SHORT TASK
Convert the rows that begin at the line containing "Given: Click the 引用 quote icon" and end with the line containing "Looking at the" into a two-column CSV with the columns text and answer. Give one CSV line per row, put each value in a single quoted field with line breaks replaced by spaces, and leave out the pictures.

DATASET RECORDS
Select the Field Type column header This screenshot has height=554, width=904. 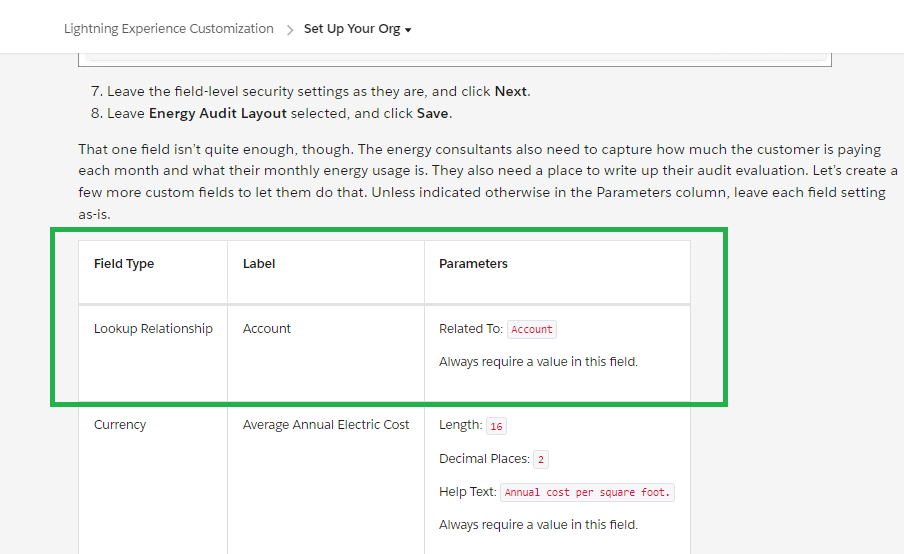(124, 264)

--

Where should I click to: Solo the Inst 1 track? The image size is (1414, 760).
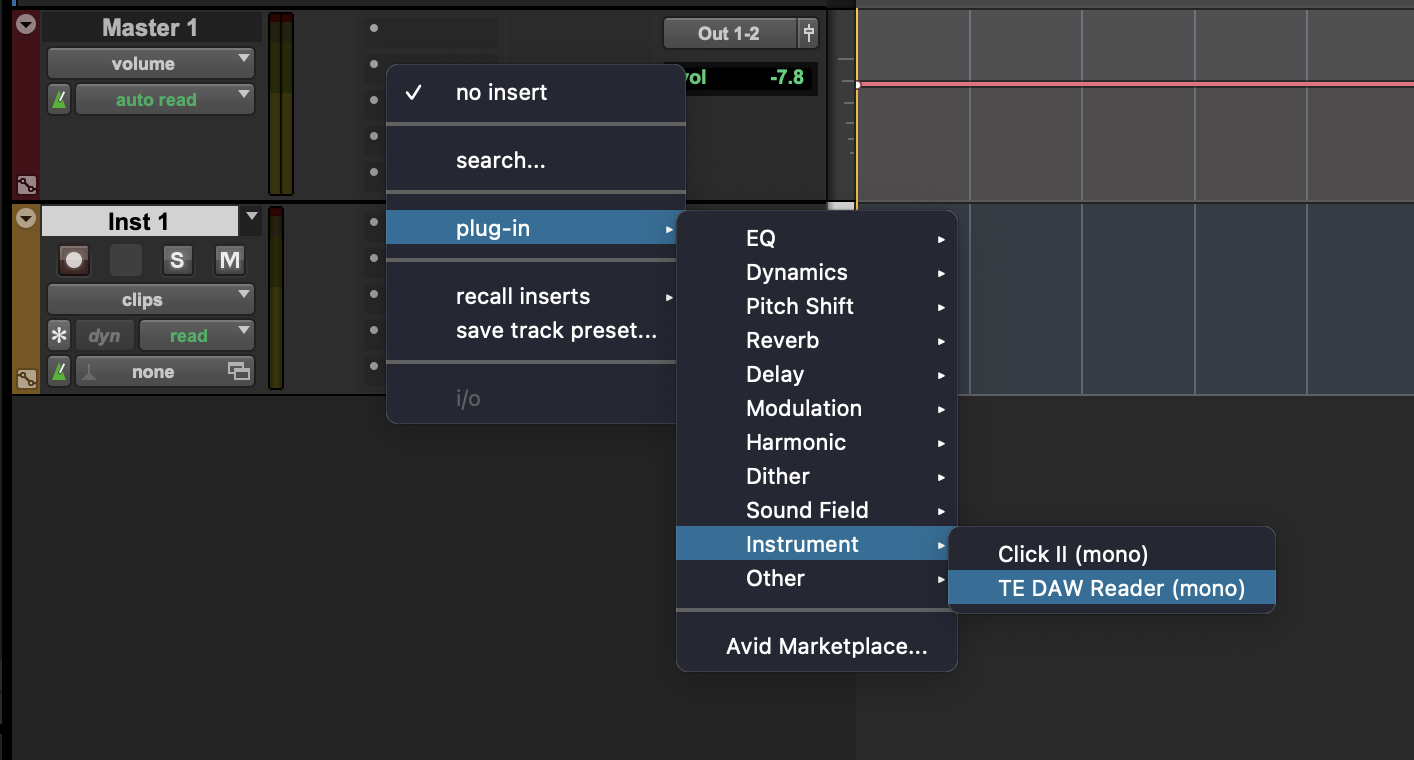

...

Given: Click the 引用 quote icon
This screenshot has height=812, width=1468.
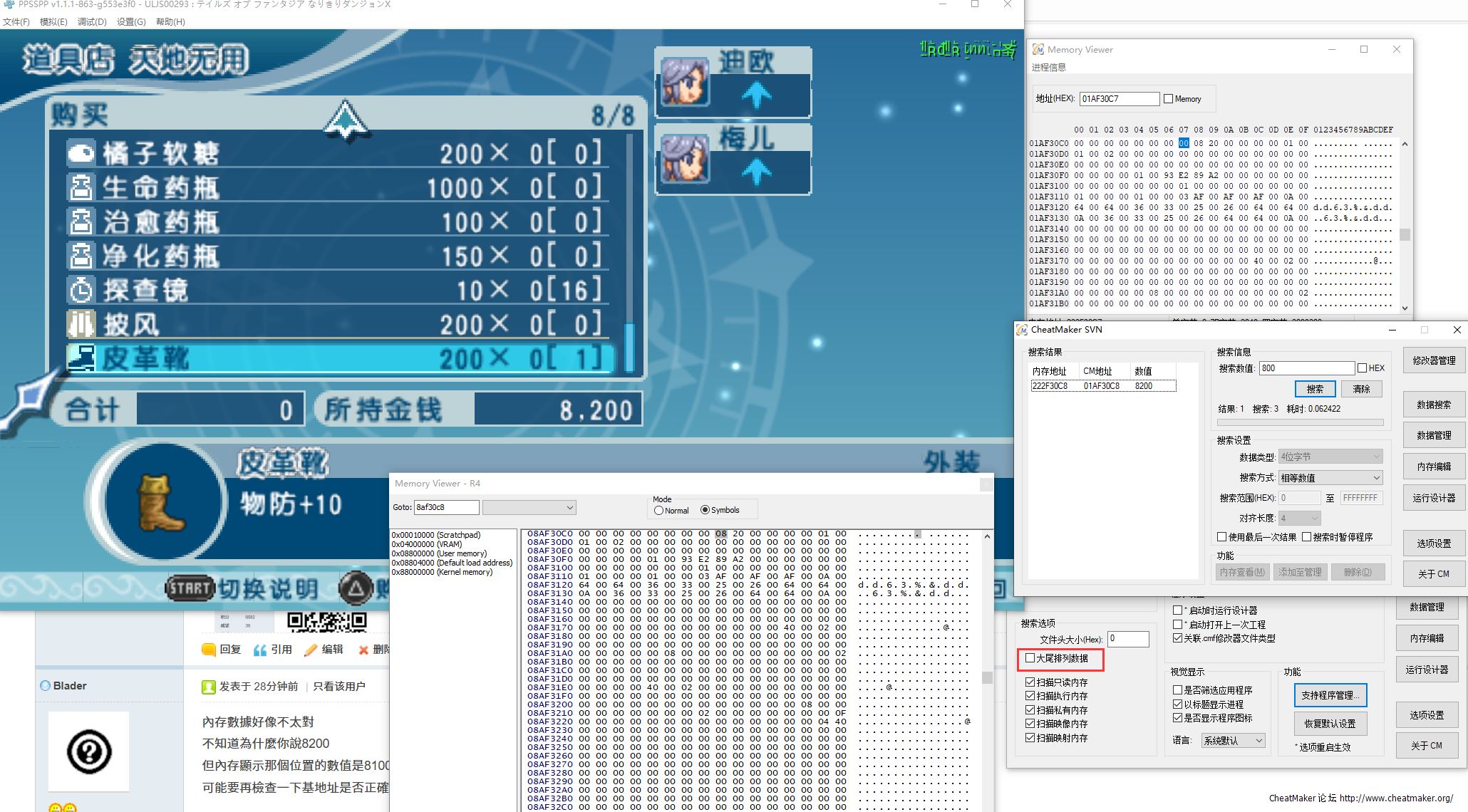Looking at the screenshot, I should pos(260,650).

EXERCISE OUTPUT
text,answer
"Given: Click the 引用 quote icon This screenshot has height=812, width=1468.","Looking at the screenshot, I should pos(260,650)."